Having options readily available for families who are interested in treatment for obesity proved valuable to clinicians, Rhee said. "They could then just refer them down the hall to the interventionist who was there, who was going to then work with the family to make these changes," she said.

The study by Goto and colleagues was supported by grants from the Japan Society for the Promotion of Science. The trial by Rhee et al was supported by a grant from the Health Resources and Services Administration. Neither research team had conflict of interest disclosures.

Study Highlights

  • The study by Rhee and colleagues was conducted at 3 centers in San Diego, California between 2016 and 2019.
  • Patients eligible for study participation were between the ages of 5 and 13 years and had a BMI ≥ 85th percentile for age and sex. Parents had to be the principal preparers of food for the child and have a reading level in Spanish or English at ≥ 5th grade.
  • Researchers randomly assigned participant families to receive GSH at the primary care center or FBT at a pediatric academic center.
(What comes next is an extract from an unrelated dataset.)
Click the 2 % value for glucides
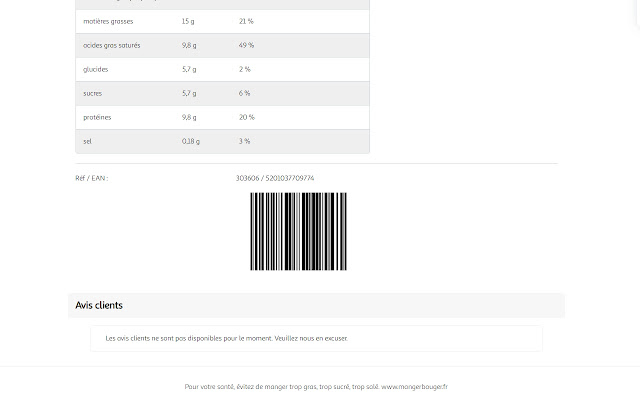 [x=244, y=69]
The intervention period was 6 months, and there was a postintervention follow-up period of 6 months to measure changes in BMI.
  • A health coach led GSH with 4 weekly sessions, followed by 10 sessions every other week. The time commitment over 6 months was 5.3 hours.
  • FBT was delivered in 20 group sessions, each of which lasted an hour. The time commitment over 6 months was 20 hours.
  • Messages regarding diet, physical activity, and behavioral strategies were similar in the GSH and FBT groups.
  • The main study outcomes were adherence to the training sessions and children’s BMIz.
  • Of 716 patients referred to the study, 164 parent-child dyads underwent randomization to GSH or FBT.
  • > 90% of parents in the study were female; > 70% of the cohort reported parent income < 185% of the federal poverty level, and > 90% of participants were Latino.
  • The mean BMIz for the cohort at baseline was 2.1, indicating high levels of obesity.
  • Participants in GSH attended a mean of 7.4 ± 4.4 (52.9%) of 14 possible sessions whereas participants in FBT attended a mean of 4.5 ± 2.9 (22.5%) of 20 possible sessions.
  • After adjusting for covariates, the odds of attending GSH was 2.2 that of attending FBT (P < .01). Higher income significantly predicted more sessions attended.
  • Attrition from the protocol was lower in the GSH vs FBT groups. Reports of treatment being “somewhat to very convenient” were 53% in the GSH group and 19% in the FBT cohort.
  • There was a modest but significant decrease in BMIz during the intervention period in both treatment groups, which was followed by a nonsignificant increase in BMIz during the 6-month follow-up period.
  • In a post-hoc analysis of patients limited to participants who attended > 50% of either study intervention, there still was no different in BMIz in comparing the GSH and FBT cohorts.

Clinical Implications

  • In a new study by Goto and colleagues, both lower parental income and education levels were associated with higher rates of adolescent obesity. This trend increased over time from 1999 to 2018.
  • The current study by Rhee and colleagues of children with obesity found that GSH had greater attendance vs FBT, but there was no difference in BMIz between groups.
  • Implications for the healthcare team: The healthcare team can consider GSH as an alternative approach to FBT in cases of pediatric obesity. Healthcare team members should encourage how to self-monitor food intake, set healthy goals, and modify the home environment to promote behavioral change to develop healthy lifestyle changes rather than just focus on weight loss itself.